ミツハシ:おお、いいですね。彼女の口からどんな答えが返ってくるにせよ、ここまでやれば、相談者の心のモヤモヤは晴れるでしょう。

シマジ:それが大事なことなんだ。たとえその先に待ち受けているのが望んでいたのとは違う結果であったとしても、ことを起こさずに後悔するより、ことを起こして傷つくほうがずっといい。

 しかも、これはうまくいく確率が高い作戦だと俺は思う。もし、彼女が相談者のことを憎からず思っているなら、墓前の告白作戦に彼女は圧倒され、思わず笑ってしまうだろう。パラダイムの転換で大事なのは、当事者たちが深刻に思っていることを、笑いに変えることなんだ。

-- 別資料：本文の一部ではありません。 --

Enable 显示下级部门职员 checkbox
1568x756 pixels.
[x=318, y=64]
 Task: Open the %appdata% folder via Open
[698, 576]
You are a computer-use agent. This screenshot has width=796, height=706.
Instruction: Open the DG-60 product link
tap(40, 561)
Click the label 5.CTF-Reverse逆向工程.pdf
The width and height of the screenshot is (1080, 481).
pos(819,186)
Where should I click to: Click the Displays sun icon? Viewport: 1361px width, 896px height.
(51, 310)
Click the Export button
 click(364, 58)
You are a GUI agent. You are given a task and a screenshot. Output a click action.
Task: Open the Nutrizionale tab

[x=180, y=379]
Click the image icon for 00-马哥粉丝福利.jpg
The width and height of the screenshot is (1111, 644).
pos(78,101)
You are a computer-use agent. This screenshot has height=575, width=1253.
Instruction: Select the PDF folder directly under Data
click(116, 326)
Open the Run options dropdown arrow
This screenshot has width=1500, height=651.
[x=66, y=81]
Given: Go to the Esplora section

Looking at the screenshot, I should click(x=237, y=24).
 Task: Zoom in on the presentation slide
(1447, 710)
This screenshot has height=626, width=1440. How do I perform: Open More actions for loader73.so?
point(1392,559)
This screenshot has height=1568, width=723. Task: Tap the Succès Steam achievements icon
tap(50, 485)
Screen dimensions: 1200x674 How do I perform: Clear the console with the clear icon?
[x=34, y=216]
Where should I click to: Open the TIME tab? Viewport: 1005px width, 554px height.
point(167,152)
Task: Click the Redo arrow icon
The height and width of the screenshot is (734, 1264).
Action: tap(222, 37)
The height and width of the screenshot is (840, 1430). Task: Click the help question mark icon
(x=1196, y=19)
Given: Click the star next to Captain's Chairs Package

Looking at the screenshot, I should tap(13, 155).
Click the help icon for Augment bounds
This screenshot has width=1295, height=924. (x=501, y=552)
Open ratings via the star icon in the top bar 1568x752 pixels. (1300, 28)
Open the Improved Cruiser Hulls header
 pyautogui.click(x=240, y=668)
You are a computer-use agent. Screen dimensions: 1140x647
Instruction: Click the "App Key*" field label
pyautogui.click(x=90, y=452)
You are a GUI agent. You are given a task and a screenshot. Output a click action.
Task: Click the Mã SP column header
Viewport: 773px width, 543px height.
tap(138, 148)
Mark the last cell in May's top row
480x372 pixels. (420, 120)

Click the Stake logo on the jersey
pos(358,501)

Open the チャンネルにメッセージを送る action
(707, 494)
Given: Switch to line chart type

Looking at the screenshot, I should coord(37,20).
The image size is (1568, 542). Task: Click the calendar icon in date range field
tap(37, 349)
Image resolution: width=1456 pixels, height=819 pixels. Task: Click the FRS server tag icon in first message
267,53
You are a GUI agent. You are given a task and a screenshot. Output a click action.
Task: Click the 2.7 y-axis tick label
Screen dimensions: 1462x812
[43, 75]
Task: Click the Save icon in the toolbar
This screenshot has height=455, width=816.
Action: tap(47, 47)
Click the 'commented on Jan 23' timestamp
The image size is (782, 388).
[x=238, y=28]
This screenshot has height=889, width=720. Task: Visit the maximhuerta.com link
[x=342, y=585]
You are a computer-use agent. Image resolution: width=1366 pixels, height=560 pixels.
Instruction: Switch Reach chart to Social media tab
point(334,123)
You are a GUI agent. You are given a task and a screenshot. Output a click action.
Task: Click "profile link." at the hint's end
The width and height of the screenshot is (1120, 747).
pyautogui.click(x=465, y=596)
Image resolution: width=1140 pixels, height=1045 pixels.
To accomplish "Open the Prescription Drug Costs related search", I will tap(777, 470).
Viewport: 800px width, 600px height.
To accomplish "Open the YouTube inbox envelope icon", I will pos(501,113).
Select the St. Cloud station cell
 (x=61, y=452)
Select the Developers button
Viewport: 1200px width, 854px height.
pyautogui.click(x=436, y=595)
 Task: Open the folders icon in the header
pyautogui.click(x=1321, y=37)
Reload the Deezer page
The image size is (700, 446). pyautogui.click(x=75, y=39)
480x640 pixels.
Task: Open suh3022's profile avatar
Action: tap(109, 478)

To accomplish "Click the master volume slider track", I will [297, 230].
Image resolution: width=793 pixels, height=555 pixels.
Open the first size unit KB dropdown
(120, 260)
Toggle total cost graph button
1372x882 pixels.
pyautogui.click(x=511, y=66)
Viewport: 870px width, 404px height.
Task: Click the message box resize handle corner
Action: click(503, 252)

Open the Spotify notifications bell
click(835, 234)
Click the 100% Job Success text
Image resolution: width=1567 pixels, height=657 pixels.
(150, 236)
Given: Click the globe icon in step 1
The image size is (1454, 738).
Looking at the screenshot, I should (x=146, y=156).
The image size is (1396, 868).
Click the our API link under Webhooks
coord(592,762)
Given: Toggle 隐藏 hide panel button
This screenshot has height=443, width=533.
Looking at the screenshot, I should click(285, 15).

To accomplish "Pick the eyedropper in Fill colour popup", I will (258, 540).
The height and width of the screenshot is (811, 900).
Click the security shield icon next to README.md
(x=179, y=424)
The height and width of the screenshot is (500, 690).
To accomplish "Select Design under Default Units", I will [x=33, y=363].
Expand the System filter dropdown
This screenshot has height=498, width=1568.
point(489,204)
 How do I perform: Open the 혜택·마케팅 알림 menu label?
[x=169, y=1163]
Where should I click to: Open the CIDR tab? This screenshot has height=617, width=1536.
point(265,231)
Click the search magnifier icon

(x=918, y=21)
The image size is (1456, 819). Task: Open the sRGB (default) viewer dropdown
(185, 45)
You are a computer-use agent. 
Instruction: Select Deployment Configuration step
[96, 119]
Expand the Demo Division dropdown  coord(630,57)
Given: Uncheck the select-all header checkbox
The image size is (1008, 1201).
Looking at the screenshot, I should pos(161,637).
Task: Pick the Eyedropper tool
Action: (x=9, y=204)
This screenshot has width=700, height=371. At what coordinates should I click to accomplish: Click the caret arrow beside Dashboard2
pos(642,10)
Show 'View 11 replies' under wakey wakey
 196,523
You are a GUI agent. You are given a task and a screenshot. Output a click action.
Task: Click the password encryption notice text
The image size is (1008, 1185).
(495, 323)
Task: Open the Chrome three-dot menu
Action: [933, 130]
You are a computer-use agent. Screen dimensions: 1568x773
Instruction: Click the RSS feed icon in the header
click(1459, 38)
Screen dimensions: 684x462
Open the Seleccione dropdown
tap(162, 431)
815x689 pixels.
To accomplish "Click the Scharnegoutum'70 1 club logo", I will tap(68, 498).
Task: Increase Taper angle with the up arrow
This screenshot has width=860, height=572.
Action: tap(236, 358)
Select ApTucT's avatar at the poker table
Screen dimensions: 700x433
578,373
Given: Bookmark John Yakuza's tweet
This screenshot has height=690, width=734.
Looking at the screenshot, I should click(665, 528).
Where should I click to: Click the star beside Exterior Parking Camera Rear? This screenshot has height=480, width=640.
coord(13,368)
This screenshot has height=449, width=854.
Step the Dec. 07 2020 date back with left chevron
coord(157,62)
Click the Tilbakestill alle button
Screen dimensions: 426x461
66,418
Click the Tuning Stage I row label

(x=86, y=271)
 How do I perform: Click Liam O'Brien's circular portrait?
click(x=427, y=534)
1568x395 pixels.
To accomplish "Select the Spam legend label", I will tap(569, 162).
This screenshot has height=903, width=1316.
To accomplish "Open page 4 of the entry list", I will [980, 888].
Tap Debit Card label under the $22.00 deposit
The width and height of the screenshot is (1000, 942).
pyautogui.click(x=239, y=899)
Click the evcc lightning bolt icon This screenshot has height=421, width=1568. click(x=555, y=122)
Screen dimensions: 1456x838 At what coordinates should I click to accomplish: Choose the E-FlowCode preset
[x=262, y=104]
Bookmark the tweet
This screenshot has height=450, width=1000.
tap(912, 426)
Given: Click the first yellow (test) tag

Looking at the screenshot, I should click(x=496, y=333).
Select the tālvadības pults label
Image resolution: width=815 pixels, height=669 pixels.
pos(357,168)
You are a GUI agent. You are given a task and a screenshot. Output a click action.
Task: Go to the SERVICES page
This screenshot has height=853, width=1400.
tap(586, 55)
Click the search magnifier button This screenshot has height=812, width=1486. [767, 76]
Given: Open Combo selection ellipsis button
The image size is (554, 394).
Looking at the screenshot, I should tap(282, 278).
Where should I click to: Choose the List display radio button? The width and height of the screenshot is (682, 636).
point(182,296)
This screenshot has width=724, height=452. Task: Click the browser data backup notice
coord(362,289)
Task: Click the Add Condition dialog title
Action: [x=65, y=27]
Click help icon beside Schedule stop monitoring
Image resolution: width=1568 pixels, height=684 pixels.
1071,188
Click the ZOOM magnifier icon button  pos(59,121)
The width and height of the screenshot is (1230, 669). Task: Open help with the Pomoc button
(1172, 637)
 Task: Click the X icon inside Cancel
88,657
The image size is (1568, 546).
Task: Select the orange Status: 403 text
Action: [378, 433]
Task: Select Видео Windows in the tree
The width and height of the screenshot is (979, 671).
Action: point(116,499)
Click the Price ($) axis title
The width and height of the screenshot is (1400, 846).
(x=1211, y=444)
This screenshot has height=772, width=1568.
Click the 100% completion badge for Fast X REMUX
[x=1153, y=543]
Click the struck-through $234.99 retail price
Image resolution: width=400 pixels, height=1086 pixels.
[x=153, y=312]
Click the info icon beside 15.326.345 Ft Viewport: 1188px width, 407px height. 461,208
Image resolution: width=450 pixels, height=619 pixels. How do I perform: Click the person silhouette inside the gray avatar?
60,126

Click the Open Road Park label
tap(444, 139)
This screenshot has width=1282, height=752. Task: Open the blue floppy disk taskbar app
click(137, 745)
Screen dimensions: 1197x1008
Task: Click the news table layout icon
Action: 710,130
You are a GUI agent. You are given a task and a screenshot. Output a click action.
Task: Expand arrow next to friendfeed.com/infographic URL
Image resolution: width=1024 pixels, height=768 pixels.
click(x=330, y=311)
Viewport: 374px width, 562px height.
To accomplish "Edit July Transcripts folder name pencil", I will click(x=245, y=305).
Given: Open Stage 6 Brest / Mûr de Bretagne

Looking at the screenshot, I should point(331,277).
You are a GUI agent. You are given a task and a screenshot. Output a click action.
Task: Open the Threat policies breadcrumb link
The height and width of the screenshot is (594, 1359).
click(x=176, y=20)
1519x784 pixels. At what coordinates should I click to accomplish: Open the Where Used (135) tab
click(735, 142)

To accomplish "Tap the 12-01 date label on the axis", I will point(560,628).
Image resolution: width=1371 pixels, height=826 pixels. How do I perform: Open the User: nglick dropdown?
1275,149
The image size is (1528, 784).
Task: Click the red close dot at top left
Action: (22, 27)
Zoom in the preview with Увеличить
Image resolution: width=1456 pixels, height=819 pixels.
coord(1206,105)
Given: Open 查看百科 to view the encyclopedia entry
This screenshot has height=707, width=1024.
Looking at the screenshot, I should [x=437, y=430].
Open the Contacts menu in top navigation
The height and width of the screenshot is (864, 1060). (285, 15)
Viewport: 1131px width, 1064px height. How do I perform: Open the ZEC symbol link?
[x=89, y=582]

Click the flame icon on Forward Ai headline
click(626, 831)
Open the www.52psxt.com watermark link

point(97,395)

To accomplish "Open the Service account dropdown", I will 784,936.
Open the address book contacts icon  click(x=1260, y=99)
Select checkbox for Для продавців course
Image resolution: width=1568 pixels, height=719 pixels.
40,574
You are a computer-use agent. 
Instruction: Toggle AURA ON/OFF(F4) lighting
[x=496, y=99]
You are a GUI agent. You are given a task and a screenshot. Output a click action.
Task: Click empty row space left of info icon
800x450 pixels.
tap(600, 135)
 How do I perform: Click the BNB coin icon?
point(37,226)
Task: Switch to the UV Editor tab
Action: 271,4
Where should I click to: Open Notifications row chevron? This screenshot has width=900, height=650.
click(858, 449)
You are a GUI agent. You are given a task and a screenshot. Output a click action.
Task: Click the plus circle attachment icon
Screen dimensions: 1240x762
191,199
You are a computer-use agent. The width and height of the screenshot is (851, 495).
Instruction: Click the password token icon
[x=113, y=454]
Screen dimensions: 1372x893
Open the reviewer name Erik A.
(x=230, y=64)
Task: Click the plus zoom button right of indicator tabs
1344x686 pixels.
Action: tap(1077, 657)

ミツハシ:ワンちゃん着ぐるみ大作戦(第182回参照)と同じですね。

シマジ:その通り。一度笑ってしまえば、それまで深刻に思い悩んでいたことが、実はそれほどの難問ではなかったと気づく。死んだ恋人にいつまでも心を寄せ、悲劇のヒロインに酔っている自分の姿を客観的に見られるようになる。彼女の心の中に深く立ち込めていた霧はサッと晴れるはずだ。

 それでも、彼女から色よい返事が返ってこないなら、そこまで死んだ男に呪縛されているような女とは付き合わないほうがお互いのためだ。あるいは、死んだ恋人というのは、相談者を傷つけずに交際を止めるための方便だろう。いずれによせ、そのときは潔く諦めなさい。

ミツハシ:どっちに転ぶか分かりませんが、ドラマチックな結末が待っていそうなので、ぜひ相談者はこのアドバイスを実行に移して、その結果を報告してください。

シマジ:いいか、ミツハシ。男の値打ちは墓場と酒場で決まるんだ。酒に酔い無防備になる酒場で男は本性を現し、墓場においてその一生を裁かれる。この話を以前、阿久悠さんにしたら、「カッコいいね、その言葉。使っていい」と尋ねられてね。それで生まれたのが、ジュリーが歌った「酒場でDABADA」だ。